EXERCISE BRIEF: All lines holding the string "computer" should be copied from the data below.

MATERIAL PROVIDED:

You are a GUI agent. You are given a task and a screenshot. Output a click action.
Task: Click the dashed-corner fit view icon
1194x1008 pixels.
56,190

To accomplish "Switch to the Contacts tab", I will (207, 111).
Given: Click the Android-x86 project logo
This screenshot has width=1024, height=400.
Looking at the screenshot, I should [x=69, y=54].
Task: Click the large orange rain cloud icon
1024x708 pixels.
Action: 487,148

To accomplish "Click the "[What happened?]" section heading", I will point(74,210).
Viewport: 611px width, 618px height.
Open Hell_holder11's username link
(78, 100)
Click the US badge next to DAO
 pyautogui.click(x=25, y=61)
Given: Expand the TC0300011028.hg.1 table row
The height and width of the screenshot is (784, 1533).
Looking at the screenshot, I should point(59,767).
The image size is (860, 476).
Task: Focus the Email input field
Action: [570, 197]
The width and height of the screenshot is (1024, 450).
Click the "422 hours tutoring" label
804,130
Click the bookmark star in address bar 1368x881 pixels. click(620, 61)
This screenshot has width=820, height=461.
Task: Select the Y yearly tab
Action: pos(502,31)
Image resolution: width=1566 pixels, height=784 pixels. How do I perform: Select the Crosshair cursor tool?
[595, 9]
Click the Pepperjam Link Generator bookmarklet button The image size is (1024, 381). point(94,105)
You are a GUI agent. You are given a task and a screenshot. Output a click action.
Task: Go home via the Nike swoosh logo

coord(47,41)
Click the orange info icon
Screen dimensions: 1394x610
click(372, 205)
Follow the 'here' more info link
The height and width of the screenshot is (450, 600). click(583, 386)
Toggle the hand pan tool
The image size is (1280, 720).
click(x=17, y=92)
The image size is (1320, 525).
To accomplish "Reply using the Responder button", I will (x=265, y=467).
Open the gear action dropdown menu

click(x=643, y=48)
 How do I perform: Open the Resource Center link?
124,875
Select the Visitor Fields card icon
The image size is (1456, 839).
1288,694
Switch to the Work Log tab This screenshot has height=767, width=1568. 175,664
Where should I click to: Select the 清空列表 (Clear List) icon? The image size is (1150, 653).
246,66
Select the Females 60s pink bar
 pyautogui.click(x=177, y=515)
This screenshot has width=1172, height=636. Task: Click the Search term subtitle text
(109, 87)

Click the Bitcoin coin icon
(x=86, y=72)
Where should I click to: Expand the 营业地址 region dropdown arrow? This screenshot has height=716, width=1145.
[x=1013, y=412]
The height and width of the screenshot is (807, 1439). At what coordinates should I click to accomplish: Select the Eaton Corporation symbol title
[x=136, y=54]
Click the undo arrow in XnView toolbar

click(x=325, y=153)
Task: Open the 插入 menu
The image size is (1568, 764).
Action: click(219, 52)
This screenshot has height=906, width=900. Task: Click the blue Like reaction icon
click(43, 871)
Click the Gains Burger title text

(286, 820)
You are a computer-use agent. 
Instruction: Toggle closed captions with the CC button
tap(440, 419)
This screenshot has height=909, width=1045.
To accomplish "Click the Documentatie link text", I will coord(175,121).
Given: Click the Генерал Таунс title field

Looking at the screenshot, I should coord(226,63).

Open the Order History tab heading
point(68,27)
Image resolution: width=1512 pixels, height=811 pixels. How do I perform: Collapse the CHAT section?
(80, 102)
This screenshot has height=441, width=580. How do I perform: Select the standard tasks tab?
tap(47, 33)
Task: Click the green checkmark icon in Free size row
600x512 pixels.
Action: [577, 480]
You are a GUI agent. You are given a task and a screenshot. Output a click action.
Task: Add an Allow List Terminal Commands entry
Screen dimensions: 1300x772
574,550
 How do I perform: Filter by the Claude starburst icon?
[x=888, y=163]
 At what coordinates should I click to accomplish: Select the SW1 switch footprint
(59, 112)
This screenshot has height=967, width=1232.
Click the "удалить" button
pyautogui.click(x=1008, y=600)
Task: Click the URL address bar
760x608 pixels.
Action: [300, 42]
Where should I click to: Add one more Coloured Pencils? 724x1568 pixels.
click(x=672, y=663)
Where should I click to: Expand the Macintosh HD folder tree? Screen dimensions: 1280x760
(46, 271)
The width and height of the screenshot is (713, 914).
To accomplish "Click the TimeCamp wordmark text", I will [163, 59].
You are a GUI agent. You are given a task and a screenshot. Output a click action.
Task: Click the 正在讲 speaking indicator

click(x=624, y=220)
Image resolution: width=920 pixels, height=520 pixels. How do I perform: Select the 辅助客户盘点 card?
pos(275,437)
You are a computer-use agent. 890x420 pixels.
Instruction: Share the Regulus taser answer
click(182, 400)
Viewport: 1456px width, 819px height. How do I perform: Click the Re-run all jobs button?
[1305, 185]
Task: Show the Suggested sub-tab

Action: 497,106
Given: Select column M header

ANSWER BOX:
You are a computer-use agent. 
You are a computer-use agent. 890x420 pixels.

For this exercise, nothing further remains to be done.